Tra maestri e autenticità
Eppure chi è arrivato prima traccia sempre una via: quali i suoi referenti principali? “Angelo Tenchio è stato il mio maestro!” dice senza esitazione, lei che ha frequentato i corsi dello scultore comasco per due annetti. “Aveva una capacità di comprendere e di comunicare fuori dal comune, inserendosi nel processo creativo interiore dell’allievo”, afferma. Ma anche “il contatto con amici artisti è per me vitale”, precisa Petraglio, citando Marisa Casellini, Al Fadhil (di cui indossa una maglietta con lo slogan “Vietato aspettare”, a suo avviso “un messaggio perfetto, un urgente imperativo universale”), Flavia Zanetti, Nando Snozzi.

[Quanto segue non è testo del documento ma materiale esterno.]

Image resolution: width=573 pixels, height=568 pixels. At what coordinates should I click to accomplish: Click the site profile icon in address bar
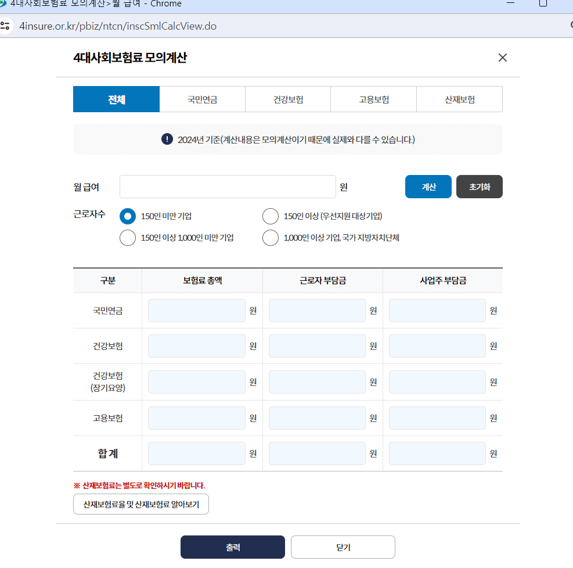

Le piacciono Hodler e Segantini, e stima molto alcuni artisti della Svizzera interna quali Alex Zwalen, Patricia Jacomella Bonola e Giada Bianchi. Ma il nuovo nell’arte esiste davvero? “A livello artistico non credo si debba parlare di ‘nuovo’, ma di contemporaneità”, sostiene l’artista. “Io credo nell’autenticità, non nella ricerca del nuovo”.